**PROVIDED INFORMATION:**
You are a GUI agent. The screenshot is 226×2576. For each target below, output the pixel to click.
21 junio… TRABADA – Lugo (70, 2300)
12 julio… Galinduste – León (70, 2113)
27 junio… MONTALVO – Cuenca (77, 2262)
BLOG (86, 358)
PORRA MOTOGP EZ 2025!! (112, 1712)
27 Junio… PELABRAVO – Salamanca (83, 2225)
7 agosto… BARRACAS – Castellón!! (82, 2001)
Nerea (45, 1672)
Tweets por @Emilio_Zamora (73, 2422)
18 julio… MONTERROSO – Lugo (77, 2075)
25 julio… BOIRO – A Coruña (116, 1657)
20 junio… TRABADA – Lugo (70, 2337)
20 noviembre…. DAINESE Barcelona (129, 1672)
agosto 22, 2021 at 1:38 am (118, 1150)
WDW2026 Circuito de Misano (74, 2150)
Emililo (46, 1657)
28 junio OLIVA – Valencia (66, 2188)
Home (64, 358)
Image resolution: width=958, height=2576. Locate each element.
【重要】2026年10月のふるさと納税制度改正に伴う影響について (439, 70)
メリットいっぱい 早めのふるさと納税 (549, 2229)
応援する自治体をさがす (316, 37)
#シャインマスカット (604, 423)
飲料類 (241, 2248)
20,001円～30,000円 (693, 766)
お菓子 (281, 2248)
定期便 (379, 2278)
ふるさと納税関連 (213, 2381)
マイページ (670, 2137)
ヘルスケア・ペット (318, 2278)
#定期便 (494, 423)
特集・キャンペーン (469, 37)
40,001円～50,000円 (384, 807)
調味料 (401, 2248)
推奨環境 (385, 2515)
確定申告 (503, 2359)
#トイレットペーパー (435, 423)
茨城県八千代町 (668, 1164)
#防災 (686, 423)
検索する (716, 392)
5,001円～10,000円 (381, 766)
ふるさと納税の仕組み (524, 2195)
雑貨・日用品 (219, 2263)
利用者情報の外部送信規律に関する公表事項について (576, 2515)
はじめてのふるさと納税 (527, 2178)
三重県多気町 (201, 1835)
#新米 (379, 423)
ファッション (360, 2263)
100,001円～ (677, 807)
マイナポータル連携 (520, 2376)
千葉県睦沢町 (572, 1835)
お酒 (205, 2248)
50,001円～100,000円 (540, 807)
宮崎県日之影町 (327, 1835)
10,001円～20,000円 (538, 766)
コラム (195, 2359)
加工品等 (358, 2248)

**ABOUT THIS EXERCISE:**
Only the lines from the one that contains "20 junio… TRABADA – Lugo (70, 2337)" to the end of the entries above should be given again, exactly and in full.

**TASK SOLUTION:**
20 junio… TRABADA – Lugo (70, 2337)
20 noviembre…. DAINESE Barcelona (129, 1672)
agosto 22, 2021 at 1:38 am (118, 1150)
WDW2026 Circuito de Misano (74, 2150)
Emililo (46, 1657)
28 junio OLIVA – Valencia (66, 2188)
Home (64, 358)
Image resolution: width=958, height=2576. Locate each element.
【重要】2026年10月のふるさと納税制度改正に伴う影響について (439, 70)
メリットいっぱい 早めのふるさと納税 (549, 2229)
応援する自治体をさがす (316, 37)
#シャインマスカット (604, 423)
飲料類 (241, 2248)
20,001円～30,000円 (693, 766)
お菓子 (281, 2248)
定期便 (379, 2278)
ふるさと納税関連 (213, 2381)
マイページ (670, 2137)
ヘルスケア・ペット (318, 2278)
#定期便 (494, 423)
特集・キャンペーン (469, 37)
40,001円～50,000円 (384, 807)
調味料 (401, 2248)
推奨環境 (385, 2515)
確定申告 (503, 2359)
#トイレットペーパー (435, 423)
茨城県八千代町 (668, 1164)
#防災 (686, 423)
検索する (716, 392)
5,001円～10,000円 (381, 766)
ふるさと納税の仕組み (524, 2195)
雑貨・日用品 (219, 2263)
利用者情報の外部送信規律に関する公表事項について (576, 2515)
はじめてのふるさと納税 (527, 2178)
三重県多気町 (201, 1835)
#新米 (379, 423)
ファッション (360, 2263)
100,001円～ (677, 807)
マイナポータル連携 (520, 2376)
千葉県睦沢町 (572, 1835)
お酒 (205, 2248)
50,001円～100,000円 (540, 807)
宮崎県日之影町 (327, 1835)
10,001円～20,000円 (538, 766)
コラム (195, 2359)
加工品等 (358, 2248)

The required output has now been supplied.